Gleichgültig durch welche Ursache die Dysurie hervorgerufen wurde, ist ein Brennen und Stechen beim Wasserlassen immer zu beobachten und für Sie ein erstes sicheres Anzeichen einer Entzündung der Harnröhre bzw. Harnblase.

Da einer Dysurie in den meisten Fällen einer andere Erkrankung zugrunde liegt, gilt es, nicht nur die Symptome der Dysurie zu bekämpfen, sondern – nachdem festgestellt wurde, welche Ursache verantwortlich ist – insbesondere auch die tiefer liegende Krankheit zu bekämpfen.

Wie wird eine Dysurie festgestellt?

Um die genaue Ursache zu ergründen- denn danach richtet sich später die entsprechende Behandlung -müssen eine Reihe an Untersuchungen und Tests durchgeführt werden. Wenn Sie für sich sicherstellen wollen, ob Sie an einer STD erkrankt sind, können Sie bereits Zuhause einen Test bezüglich möglicher Geschlechtskrankheiten durchführen.

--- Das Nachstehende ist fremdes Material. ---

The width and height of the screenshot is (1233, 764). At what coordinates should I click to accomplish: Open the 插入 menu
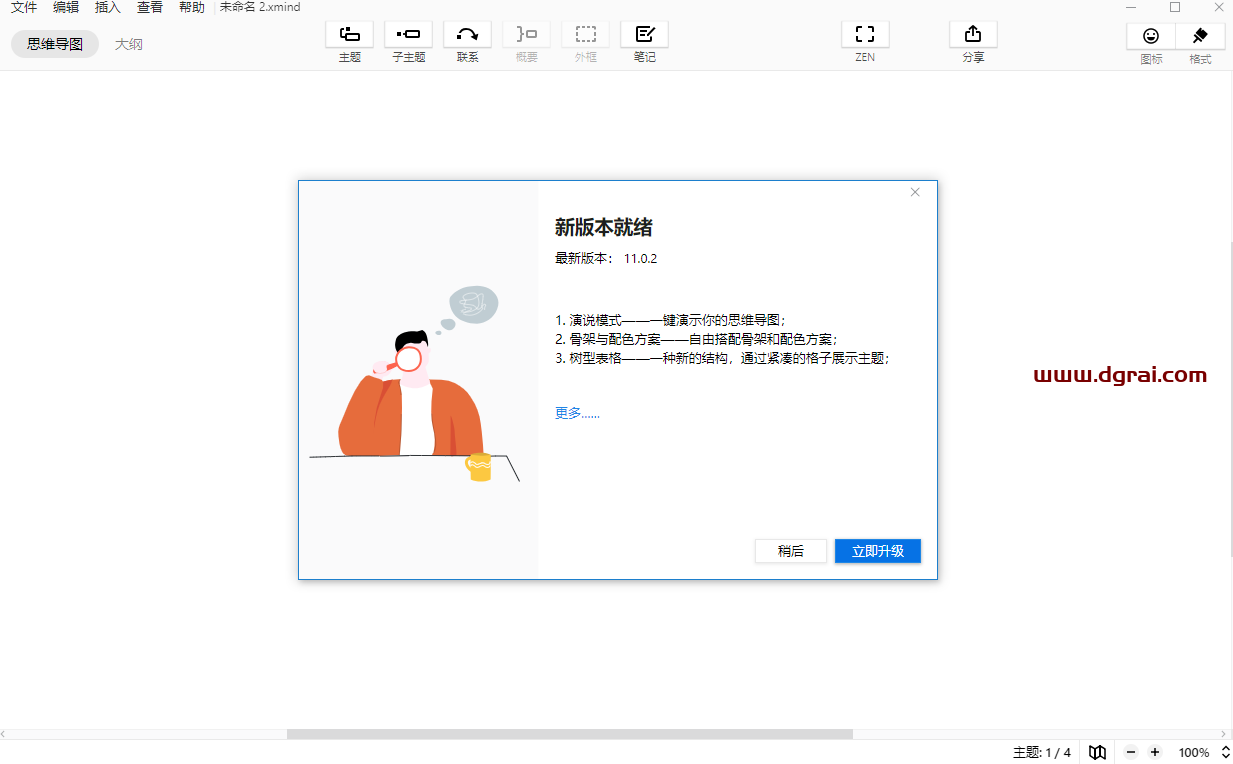pyautogui.click(x=107, y=7)
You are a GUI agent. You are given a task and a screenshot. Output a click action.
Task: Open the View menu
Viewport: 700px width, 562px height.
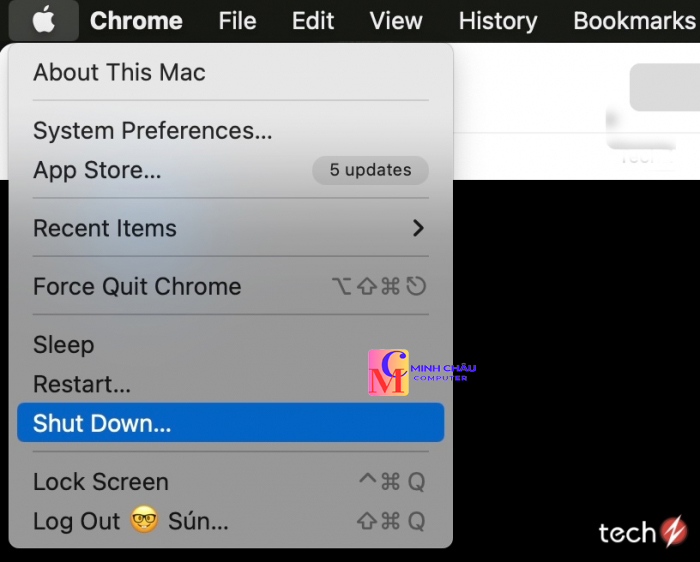point(396,20)
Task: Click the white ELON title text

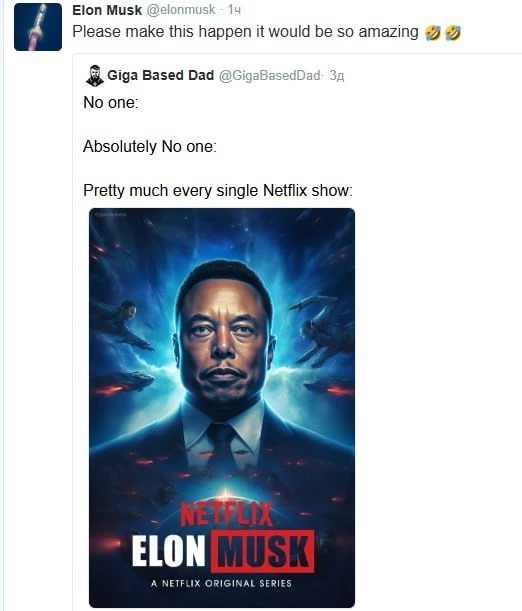Action: [168, 551]
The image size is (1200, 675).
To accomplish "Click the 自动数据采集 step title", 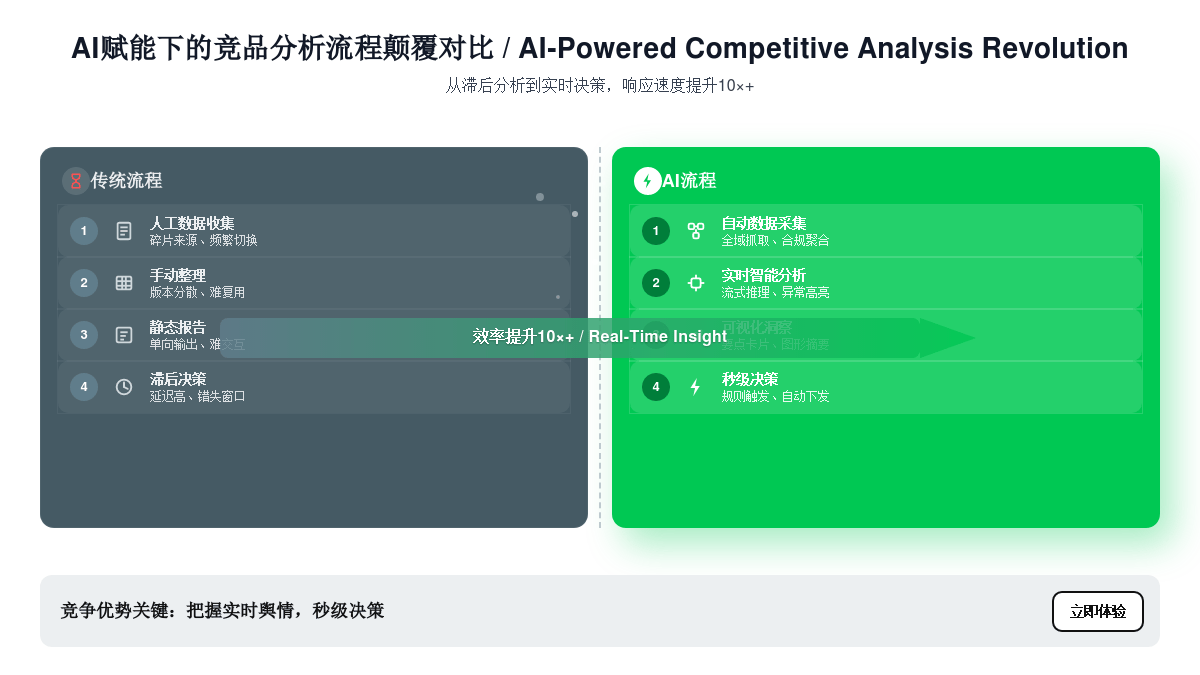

Ein Arzt wird zudem untersuchen, ob Sie Fieber haben und ob Läsionen der Haut, Gelenke oder Schleimhäute beobachtet werden können. Bei Frauen wird eine gynäkologische Untersuchung durchgeführt und ein Abstrich gemacht. Bei Männern wird der Penis und die Hoden auf Läsionen und Schwellungen untersucht und die Prostata abgetastet.

Wann sollten Sie zum Arzt gehen?

Um Folgeerkrankungen zu vermeiden, sollten Sie bei Schmerzen und Brennen während des Wasserlassens, kurzfristig einen Arzt aufsuchen. Der Körper reagiert auf diese Schmerzen mit einer Unterdrückung des Harndrangs. Der Harn verbleibt demnach in der Blase, wo sich schnell neue Keime bilden können.

Auch bei Schmerzen im Unterbauch, in der Blasengegend und bei einem verringerten Harnstrahl sollte ein Arzt aufgesucht werden. Eine Entzündung kann sich ansonsten bis in die Nieren ausweiten und zu einem Versagen führen.

Wichtiger Hinweis:
Auch wenn das Urinieren Schmerzen bereitet, dürfen Sie keinesfalls die Wasserzufuhr reduzieren, im Gegenteil: Trinken Sie mindestens 2 Liter Wasser am Tag – wobei die Zeit zwischen 17 Uhr und 19 Uhr besonders wichtig ist, da hier die Blasen- und Nierenfunktion ihren Höhepunkt erreicht.

 

Wie wird eine Dysurie behandelt?

Natürlich muss sich die Behandlung nach der jeweiligen Ursache richten. Vielfach jedoch – insbesondere dann, wenn es sich nur um eine leichte Infektion mit geringen Symptomen handelt – wird Ihnen der Arzt gar nichts verschreiben. Wird hingegen bei dem Test auf sexuell übertragbare Krankheiten eine solche festgestellt, wird eine Behandlung in dieser Richtung vom Arzt eingeleitet. 

In wieder anderen Fällen wird Ihnen der Arzt ein Antibiotikum verschreiben, welches eine breite Zahl von bakteriellen Erregern abtötet und so die Ursache der Harnwegsinfektion bekämpft.

Kann ich die Dysurie auch mit Hausmitteln bekämpfen?

Direkt bekämpfen oder heilen können Sie die Entzündung mit Hausmitteln zwar nicht, Sie können aber die Heilung unterstützen. Hierzu empfiehlt es sich, viel zu trinken, gerne auch spezielle Blasen-und Nierentees, sowie zweimal pro Tag ein Glas Wasser mit 2 Esslöffeln Apfelessig. Warme Fuß- und Sitzbäder sind wohltuend und auch ein warmes Kirschkernsäckchen, auf die Blase gelegt, bringt Linderung.